第13話 誕生日パーティとドレスとワイン

 レベッカの、というかわたしの誕生日の五日前。

 ベルナールお兄様とお父様が、領地から王都のタウンハウスへと戻ってきた。

「おかえりなさいませ、お父様、お兄様っ!」

「ただいま、レベッカ」

 とりあえず、と言ったらお父様には失礼なんだけど、お父様からプレゼントしてもらったホワイトゴスロリ衣装を着て、髪には赤い色のヘッドドレスをつけて、久しぶりに髪の毛も悪役令嬢的なドリル巻き! 西洋アンティーク人形的なレベッカの姿でお出迎えをした。

「おお、似合うじゃないか、レベッカ!」

「ありがとうございます、お父様。ですが……」

「ん? なんだ?」

「……ベルナールお兄様にいただいたドレスのほうも着てまいりますので、お父様にも見ていただけますか?」

「ああ……。だが、あれはレベッカには、まだ早いのではないか? 随分と大人びたドレスだと思うのだが」

 ふふふ、お父様。娘はいつまで経っても小さくてかわいいと思っているのかしら?

 だけど、試着をしたときに、我がモンクティエ侯爵家の侍女たちだけではなく、お母様からも「似合う」とお墨付きをいただきましたからねっ!

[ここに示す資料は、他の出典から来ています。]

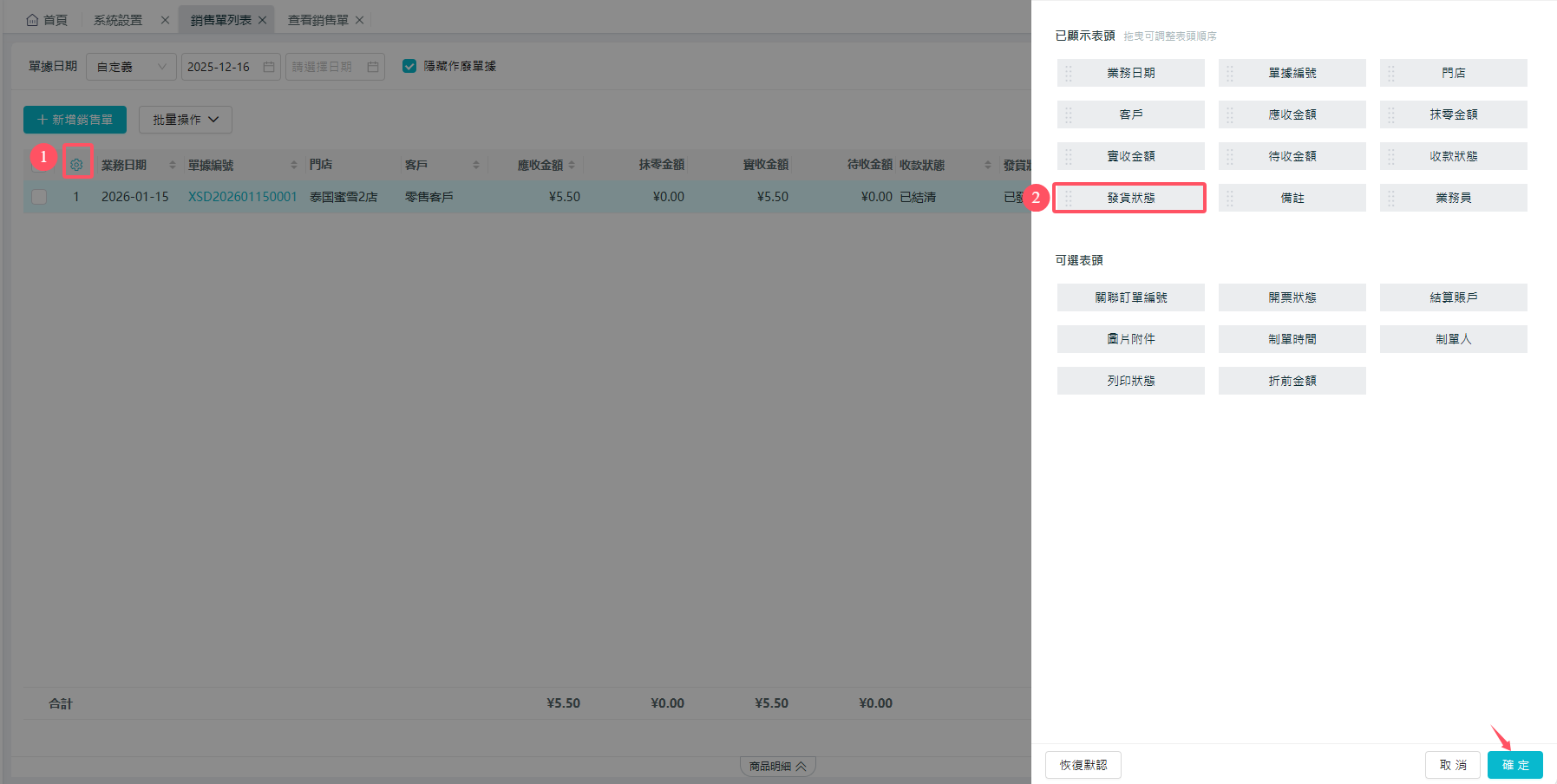Uncheck the 隱藏作廢單據 checkbox
The height and width of the screenshot is (784, 1557).
pyautogui.click(x=409, y=66)
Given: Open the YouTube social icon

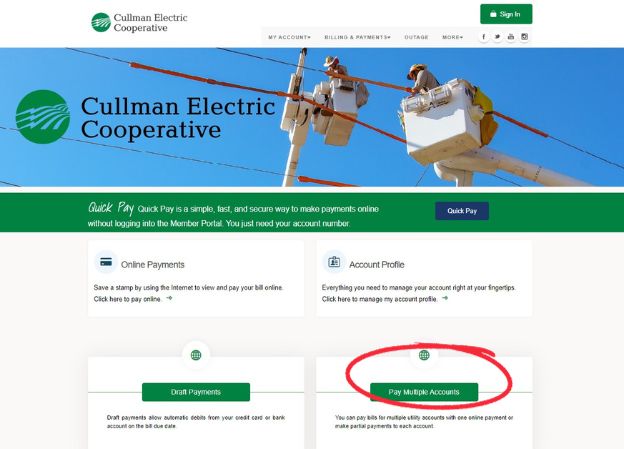Looking at the screenshot, I should pos(511,37).
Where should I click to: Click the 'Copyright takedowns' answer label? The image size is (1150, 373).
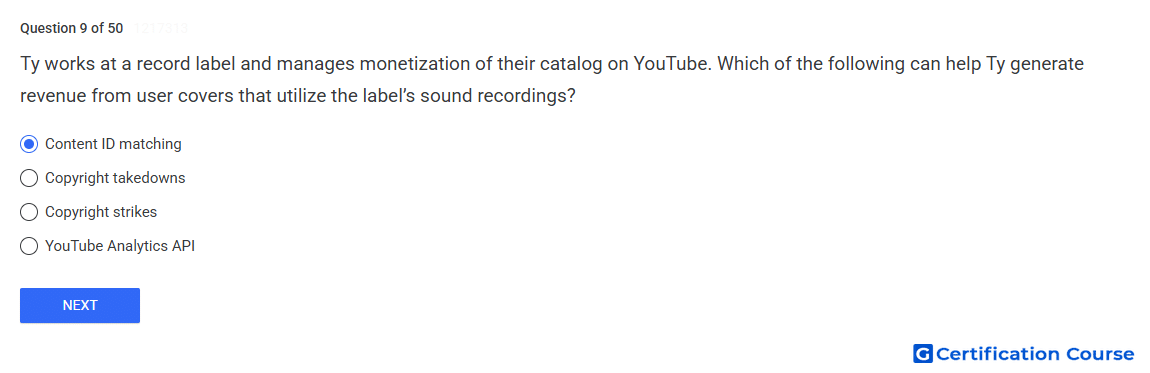coord(115,178)
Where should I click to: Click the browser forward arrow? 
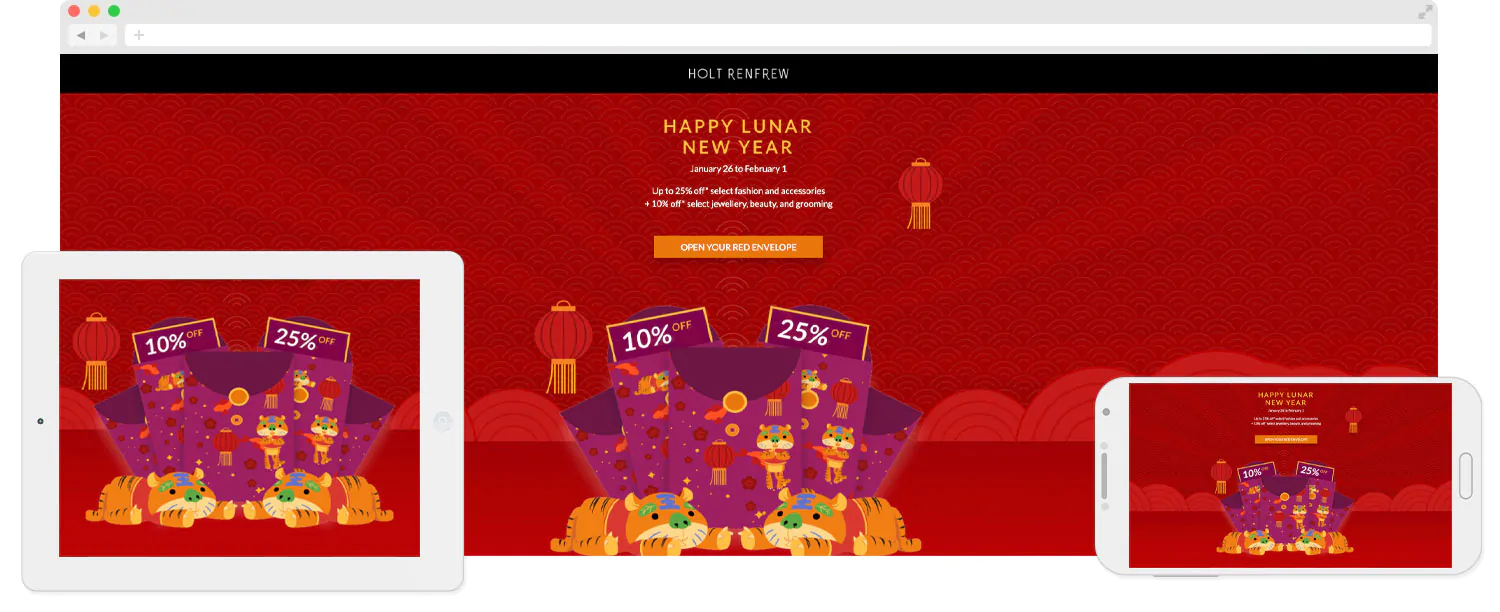pyautogui.click(x=104, y=35)
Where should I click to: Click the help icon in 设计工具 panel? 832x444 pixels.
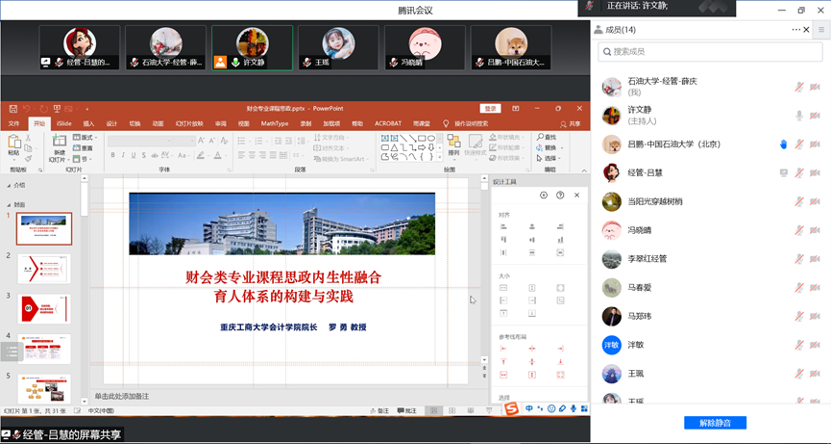pyautogui.click(x=560, y=195)
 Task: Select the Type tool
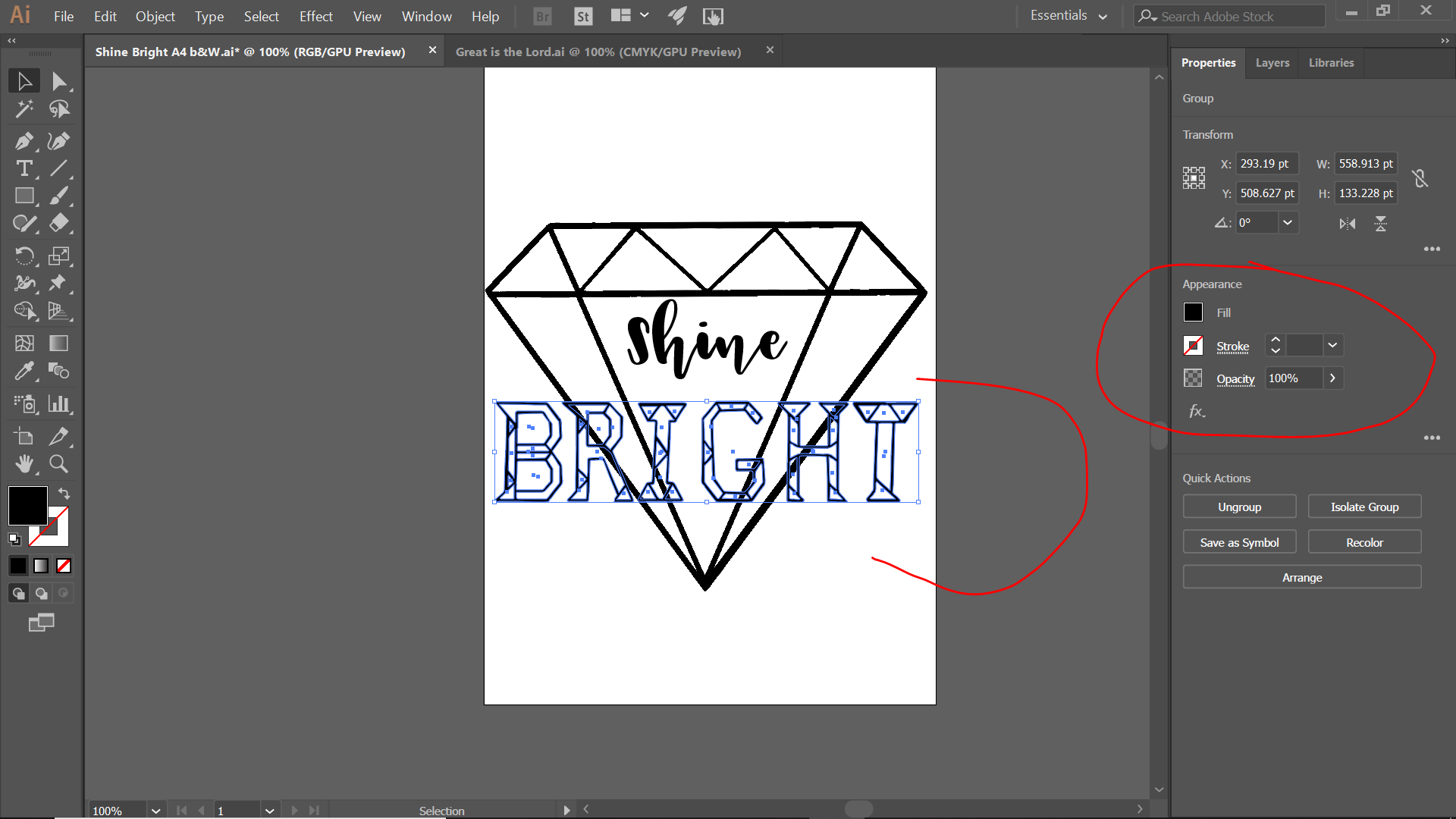[x=24, y=168]
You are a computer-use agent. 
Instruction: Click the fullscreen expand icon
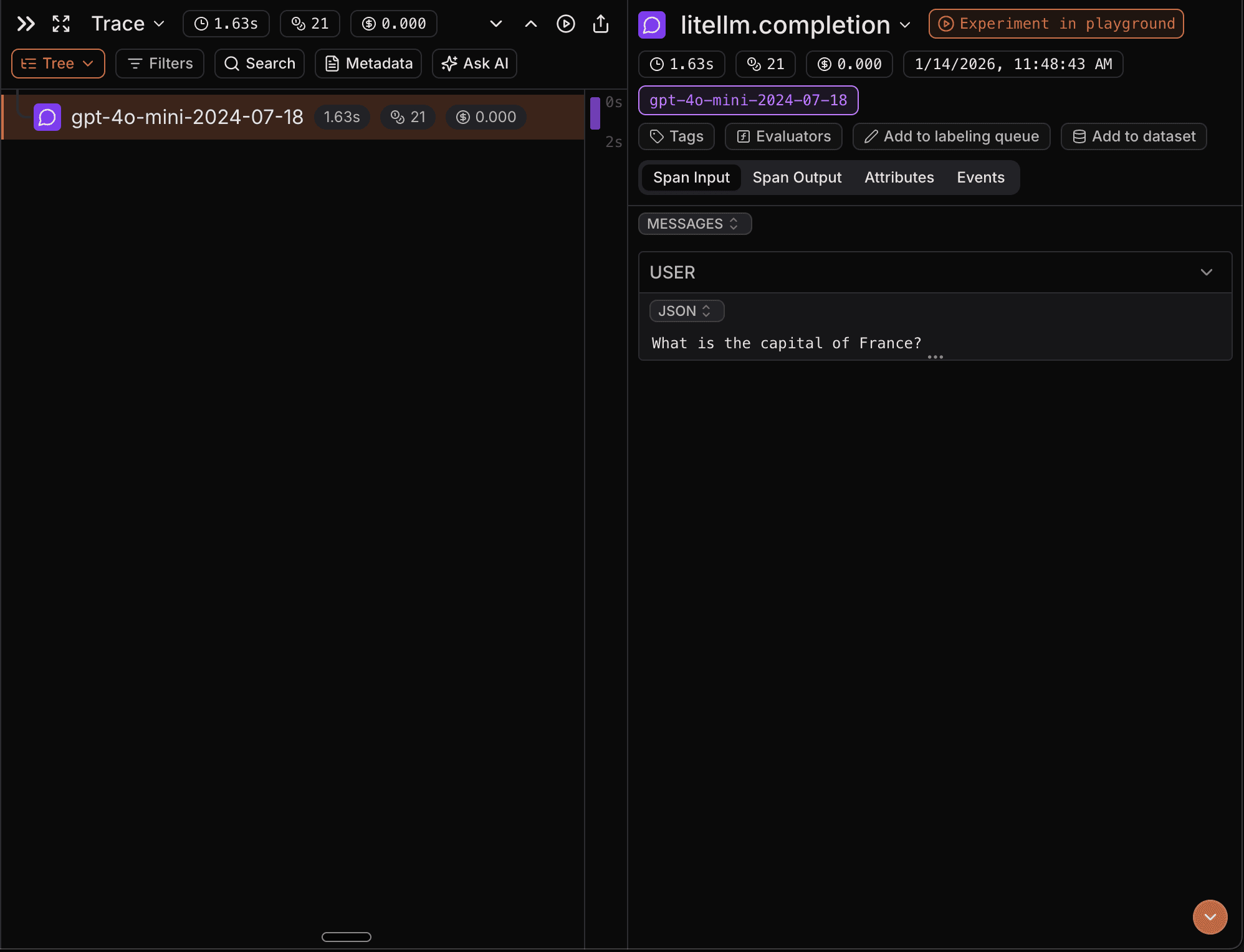click(x=60, y=24)
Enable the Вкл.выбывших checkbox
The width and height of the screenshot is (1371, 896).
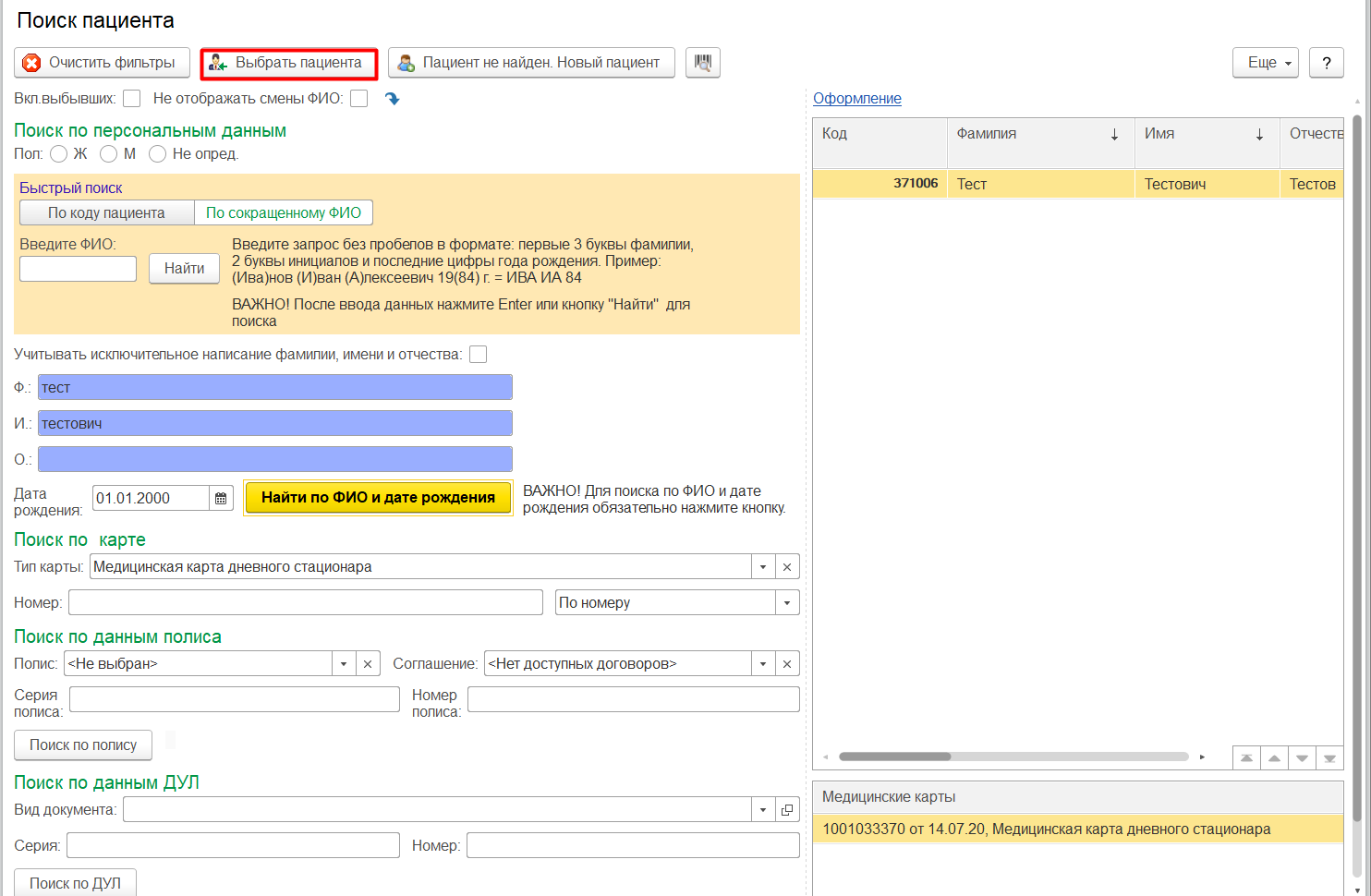(132, 99)
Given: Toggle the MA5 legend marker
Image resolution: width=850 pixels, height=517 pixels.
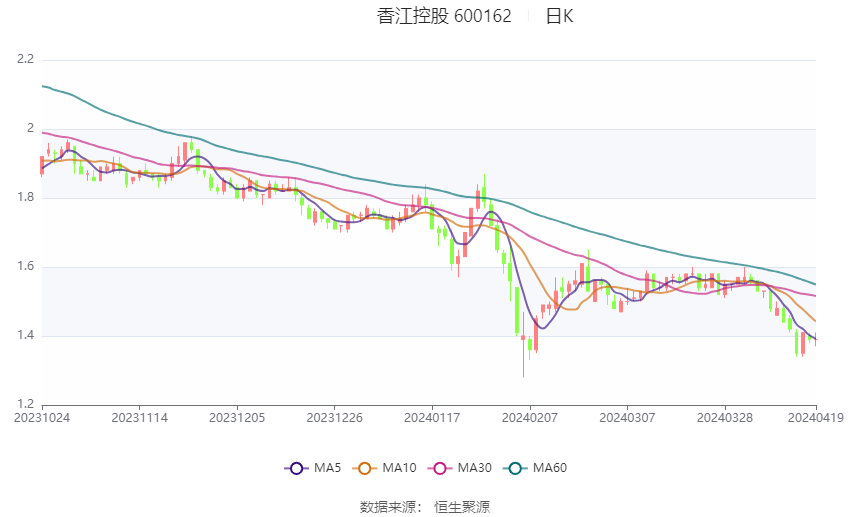Looking at the screenshot, I should tap(296, 467).
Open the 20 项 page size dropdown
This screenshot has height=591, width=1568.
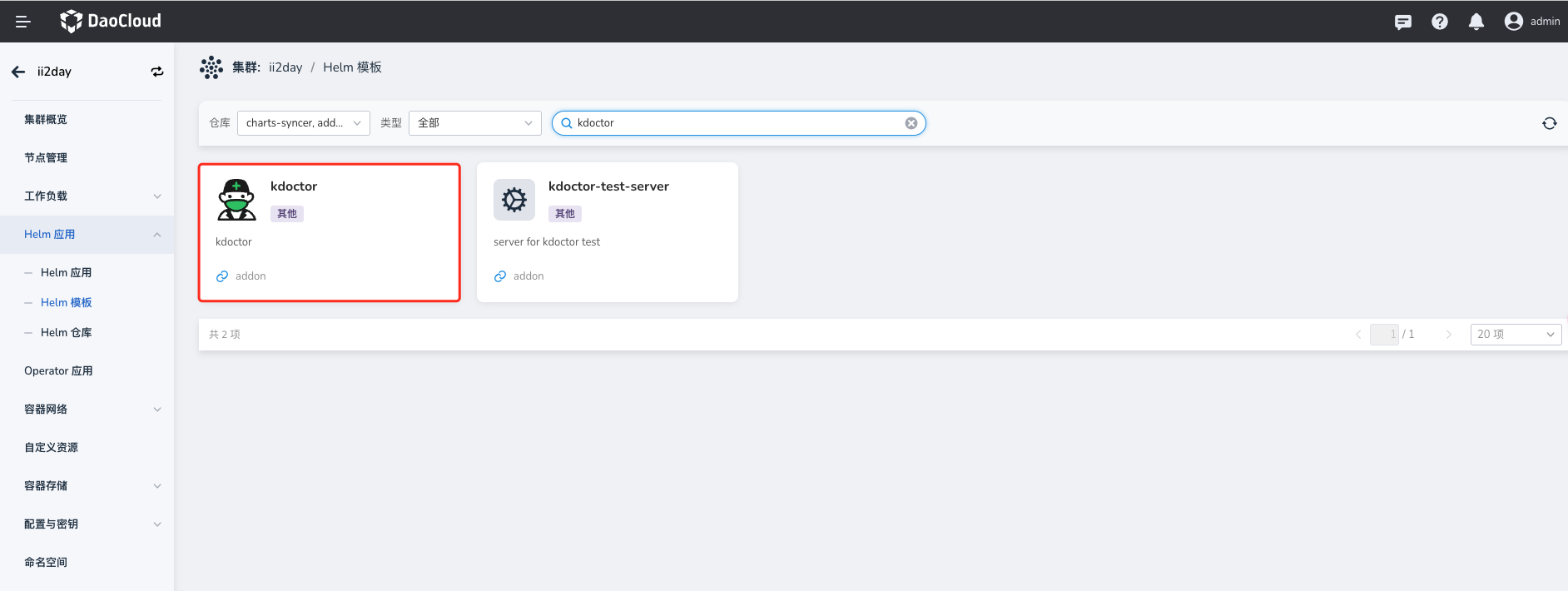(1515, 335)
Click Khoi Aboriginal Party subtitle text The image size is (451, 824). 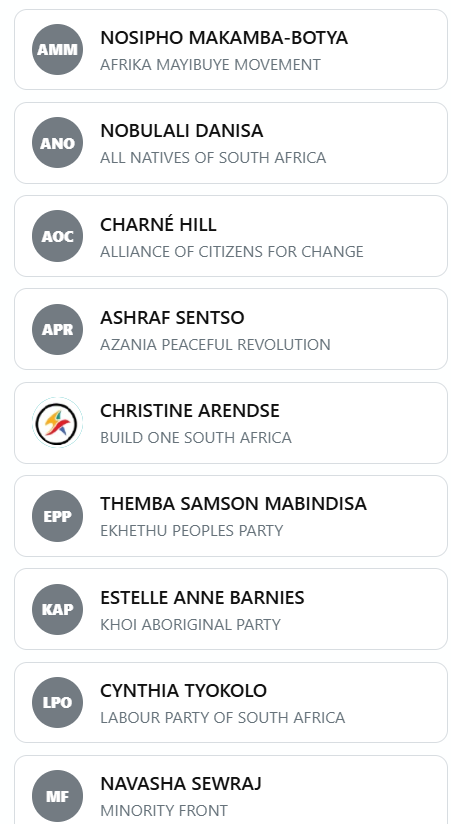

「着替えに時間がかかりますので、お父様もベルナールお兄様も、お母様と一緒にティーサロンでお待ちくださいね」

 にっこり笑って、わたしは淑女の礼を取った。

 そのまま部屋に戻り、着替えをする。

 ドリル巻きをしていた髪はほどいて、軽くウエーブを残したまま、ゆるく後ろへ流す。

 ベッドドレスとか、ペンダントとか、装飾品もいらない。

 ただ、このドレスを着たわたしを見てほしい。

 あ、靴はドレスに合わせてキラッキラな、ダイアモンドとかが靴の足の甲部分に散りばめられているヒールです。ドレスと一緒に届けられていたのです。さすがベルナールお兄様! 気遣いができる男っ!

 ドレスと靴の相乗効果で、大人の淑女度、更にアップです。

 お化粧も、薄くだけ、してもらった。

 鏡に映る自分の姿は、大人の淑女……に見えるけど。

 ベルナールお兄様は、なんて言ってくださるかしら……。

 期待と不安でドキドキしながら、わたしはティーサロンに向かった。

「お待たせしました、お父様、そして、ベルナールお兄様」

 三人の前に立ち、わたしはスカートを広げるようにして、淑女の礼を取った。

 お母様はにこにこと、満足そうに微笑んでくださっている。

「きれいよレベッカ」

「ありがとうございます、お母様」

「……驚いた。いつの間に、我が家のかわいい天使が、女神に成長したのかい?」

 お父様が感嘆のため息を吐かれた。

 ああ、ナイスミドルのダンディなため息、ゴチですっ!

「ありがとうございます、お父様。お父様が贈ってくださったドレスも素敵ですが……」

「いやいや、ベルナールの慧眼には負けたよ。男親にとっては娘はいつまでも小さくてかわいらしい天使なのだが……。もう、このようなドレスが似合う淑女になっていたとは……。誕生日パーティのドレスはこれで決まりだな」

「白いドレスのほうは、レベッカとオリヴィエが二人で出かけるときにでも着るといいわ。大人の女に成長したと言っても、まだまだレベッカだって、父親に甘えたい時もあるのですからね」

「はい、お母様」

 返事をしてから、わたしはベルナールお兄様に向きなおる。

 胸のどきどきが、体から飛び出て、お兄様に聞こえてしまわないかしら……と思いつつ。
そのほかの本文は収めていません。